Characters focus on the Focuss of the problems affecting them. They can't see their actual problem and thus any effort given to overcome them would never completely resolve their issues. By employing the solution to their problem, characters resolve the inequity within them and the problem no longer exists as a problem. They resolve things by changing the context.
This is why many Authors resort to bookend scenes. By presenting their characters within the same situation they can show an Audience how the context has changed for that character. In Hamlet, Hamlet is told that his uncle killed his father. By the victim no less! What does he do? He thinks it away, convinces himself otherwise. Later on he sees his mother die from a drink handed to her by her husband (his uncle). Does he think about it? No, he acts right away secure in the knowledge that his uncle did it.
Same situation, different context.
These bookend scenes test a Main Character. It gives them an opportunity to show that their behavior has changed, that their context for approaching problems has changed. More importantly it grants an Author the chance to define what it is they want to say with their work.

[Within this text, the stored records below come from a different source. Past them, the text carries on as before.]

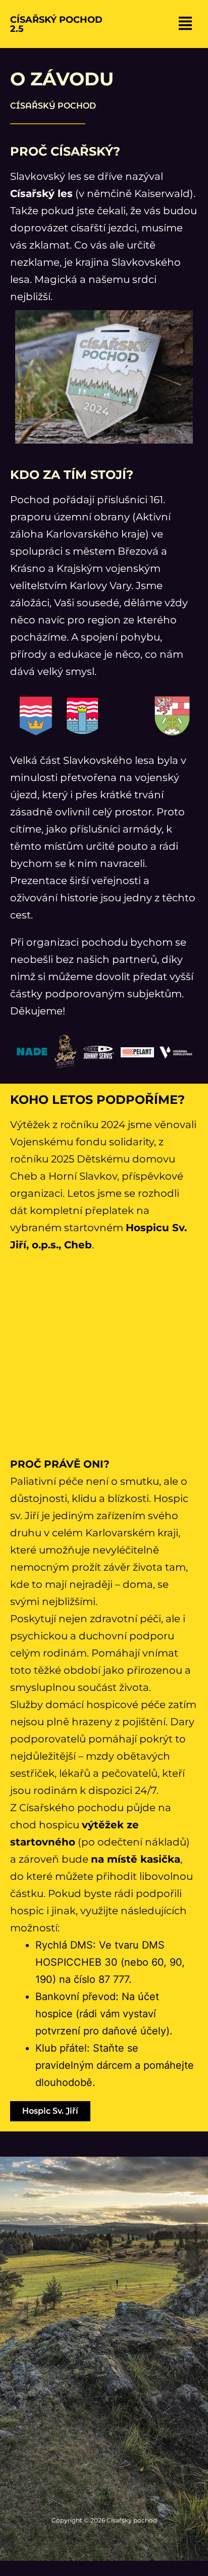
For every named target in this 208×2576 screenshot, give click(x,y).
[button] (185, 24)
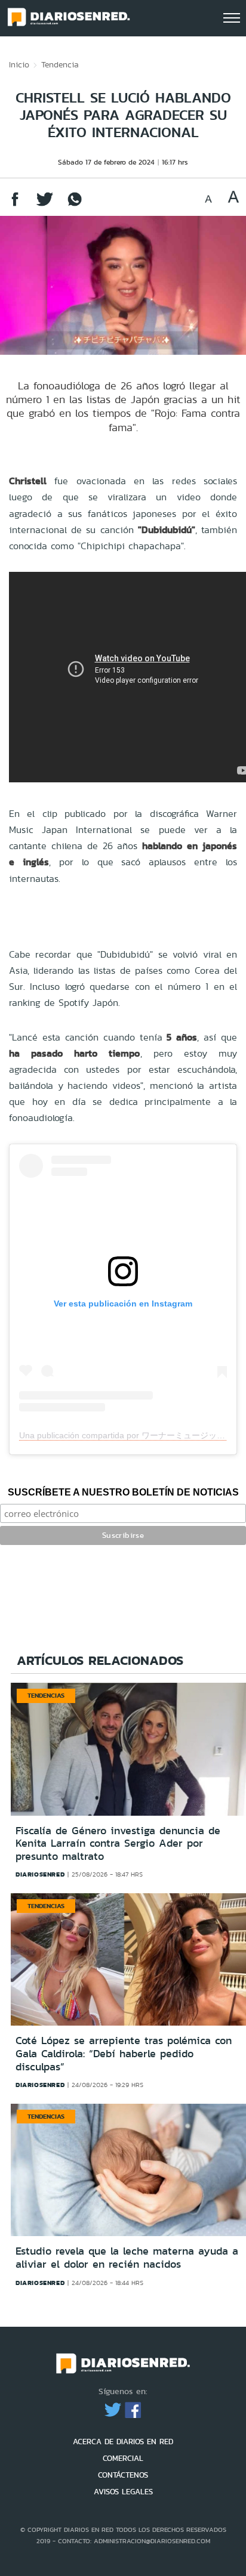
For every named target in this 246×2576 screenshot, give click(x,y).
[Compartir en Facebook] (15, 204)
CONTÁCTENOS (123, 2475)
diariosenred (40, 1874)
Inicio (19, 64)
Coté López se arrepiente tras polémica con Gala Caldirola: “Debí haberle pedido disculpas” (124, 2053)
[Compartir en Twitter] (45, 204)
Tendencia (60, 64)
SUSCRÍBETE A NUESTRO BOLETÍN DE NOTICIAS (123, 1492)
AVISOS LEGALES (123, 2491)
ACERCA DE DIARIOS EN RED (123, 2441)
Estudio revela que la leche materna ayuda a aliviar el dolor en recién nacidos (127, 2257)
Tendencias (45, 1695)
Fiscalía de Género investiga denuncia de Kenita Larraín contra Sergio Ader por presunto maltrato (118, 1843)
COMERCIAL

In a closed story, an Author wraps things up. A complete story has meaning, it has edges. By changing the context from which a character approaches a problem, the Author opens up the possibility of putting things in a different context. He or she defines the edges of a story by completing it and presenting the potential for a new story.
Ambiguitiy curses good narrative. By refusing to define where they stood on a parituclar issue many of my students failed to actually say something with their work. Their films were forgotten minutes later. Many writers I consult with suffer from this same affliction.
Problems don't make sense in and of themselves when it comes to story. Like most story points, problems must be seen in the context of everything else around them. They come with Focuss and responses to those Focuss, they come with solutions and goals and consequences towards not achieving those goals.
The problem with most of my students (and more accurately the way I was teaching it at the time) was that they were simply thinking of the problem itself. Their character had a problem with chasing after their dreams, so they stopped chasing. End of story. The students felt this worked because they weren't thinking of the entirety of a problem within a character, they weren't thinking of the Focuss, the solution or any consequence towards their characters failing.
They were focusing on one story point.
Dramatica, and more specifically the Dramatica concept of a storyform, presents a holistic framework for an argument.[^storyform] The storyform argues for a particular approach to solving problems. Taking just one of these story points out of context destroys the whole purpose of the storyform and removes any potential gain such an understanding could give to an Author. When considering a story point, Authors must consider all story points. The system works as a cohesive whole and must always be understood in its entirety, not piecemeal.
[^storyform]: A storyform combines seventy-five thematic elements together and provides the message of the story.